Discover more from The Analytics Engineering Roundup
Ep 23: The Bundling vs Unbundling Debate
Can Tristan, Benn and David make any sense of this very open question?
A debate has erupted on data Twitter and data Substack: should the modern data stack remain unbundled, or should it consolidate?
In this conversation, Benn Stancil (Mode), David Jayatillake (Avora) and our host Tristan Handy try to make some sense of this debate, and play with various future scenarios for the modern data stack.
Listen & Subscribe
Listen & subscribe from:
Key points from Benn Stancil, David Jayatillake and Tristan Handy in this episode:
Sarah Krasnick writes: "How do you define the modern data stack? And if you're using one and, who is the author of the data engineering? Weekly newsletter writes modern data stack has a set of vendor tools that solve niche, data problems, lineage, orchestration, quality with the side effect of creating a disjointed data workflow that makes data folks' lives more complex". What do you see as kind of the core of this conversation?

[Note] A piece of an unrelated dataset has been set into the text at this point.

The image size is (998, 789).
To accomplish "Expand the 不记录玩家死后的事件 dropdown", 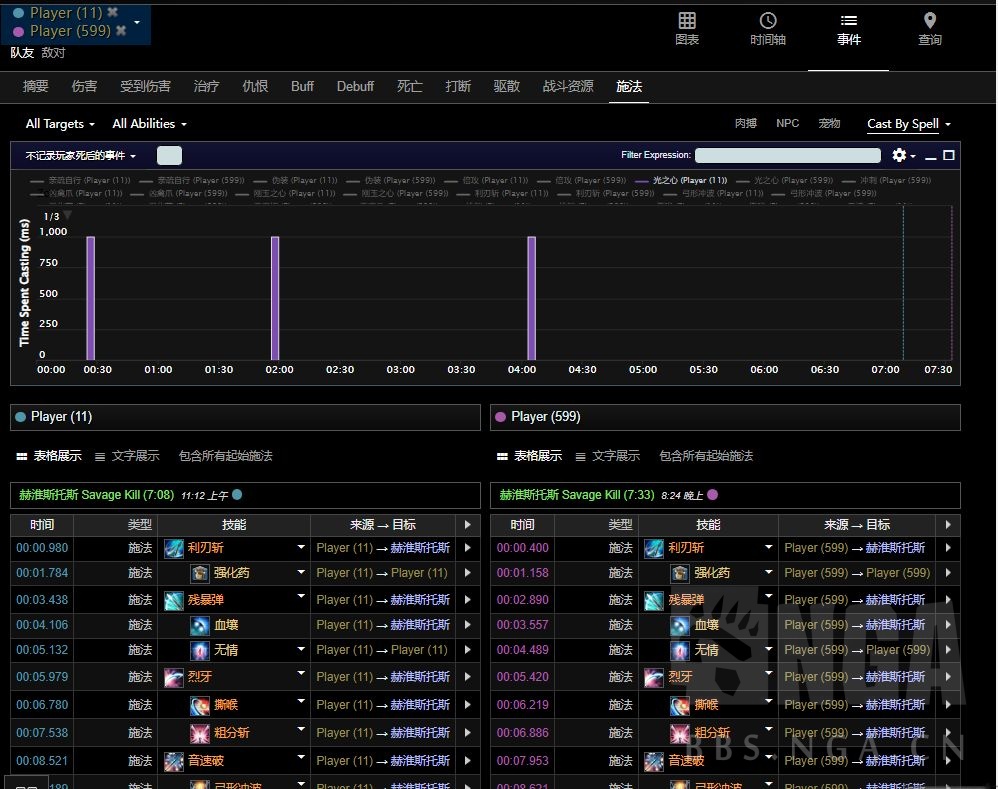I will pos(81,156).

So, I think partly I think it's historical. I think people remember a time when those data stacks are more consolidated, whether that was like Teradata, Oracle, Microsoft, and they think, "oh, that was better in a way, because even though it couldn't cope with what we needed it to do, it was all in one place and had much fewer tools".
But having said that, it didn't work very well. It wasn't scalable. If you think about how things like web development and software engineering have gone, they have a very complicated stack of many different tools that join together to deliver the best solution for any given organization. And I could see us going that way.
My view is that there was original, as David said, basically a breaking apart of a few big tools into kind of their poles that the major pieces got pulled out. And so there's clearly like this kind of unbundling I suppose, like the monolithic BI or monolithic warehouses.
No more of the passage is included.